How many lines in the data below have the string "Select"? Reply with the number alone.

= Beginning of Section =

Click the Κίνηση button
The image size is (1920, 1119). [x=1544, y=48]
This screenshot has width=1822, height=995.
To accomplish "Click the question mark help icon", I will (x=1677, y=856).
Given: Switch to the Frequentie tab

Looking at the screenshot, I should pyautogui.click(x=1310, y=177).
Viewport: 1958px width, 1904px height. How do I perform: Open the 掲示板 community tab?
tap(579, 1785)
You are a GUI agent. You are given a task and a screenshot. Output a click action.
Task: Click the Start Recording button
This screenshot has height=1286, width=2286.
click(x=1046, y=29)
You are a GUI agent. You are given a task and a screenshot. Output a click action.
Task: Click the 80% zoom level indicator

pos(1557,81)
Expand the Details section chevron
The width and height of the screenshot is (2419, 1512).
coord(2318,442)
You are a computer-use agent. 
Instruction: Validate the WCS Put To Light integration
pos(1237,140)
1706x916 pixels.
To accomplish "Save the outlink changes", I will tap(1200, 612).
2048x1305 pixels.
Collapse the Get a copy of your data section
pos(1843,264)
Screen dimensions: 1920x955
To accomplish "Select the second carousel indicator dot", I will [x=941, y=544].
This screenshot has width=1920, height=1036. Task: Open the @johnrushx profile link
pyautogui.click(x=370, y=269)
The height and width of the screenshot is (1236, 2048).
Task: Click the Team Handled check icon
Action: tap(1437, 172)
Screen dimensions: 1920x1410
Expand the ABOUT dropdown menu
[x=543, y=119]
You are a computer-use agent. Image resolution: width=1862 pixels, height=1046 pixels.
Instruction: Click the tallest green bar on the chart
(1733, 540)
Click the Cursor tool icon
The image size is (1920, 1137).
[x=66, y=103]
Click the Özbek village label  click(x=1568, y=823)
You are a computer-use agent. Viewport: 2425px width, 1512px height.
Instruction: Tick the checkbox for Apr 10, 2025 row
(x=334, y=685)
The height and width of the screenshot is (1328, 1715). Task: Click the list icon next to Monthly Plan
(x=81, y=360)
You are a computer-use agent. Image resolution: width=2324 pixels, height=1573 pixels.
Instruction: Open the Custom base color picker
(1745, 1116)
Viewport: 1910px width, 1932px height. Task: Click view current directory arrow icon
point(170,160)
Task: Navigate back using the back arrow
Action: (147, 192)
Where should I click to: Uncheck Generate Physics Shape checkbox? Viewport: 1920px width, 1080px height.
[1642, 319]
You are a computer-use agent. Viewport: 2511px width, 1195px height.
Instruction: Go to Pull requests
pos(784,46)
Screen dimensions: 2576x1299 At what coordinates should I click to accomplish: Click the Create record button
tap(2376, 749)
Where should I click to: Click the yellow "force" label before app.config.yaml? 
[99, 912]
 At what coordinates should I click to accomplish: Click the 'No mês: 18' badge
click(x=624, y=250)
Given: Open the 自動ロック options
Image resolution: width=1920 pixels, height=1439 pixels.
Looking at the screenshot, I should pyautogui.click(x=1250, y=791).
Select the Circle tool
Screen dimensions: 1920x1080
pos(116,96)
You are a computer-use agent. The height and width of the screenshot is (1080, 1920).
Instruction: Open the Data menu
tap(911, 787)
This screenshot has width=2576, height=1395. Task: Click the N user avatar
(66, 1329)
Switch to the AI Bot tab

= End of Section =

**TASK ANSWER**
2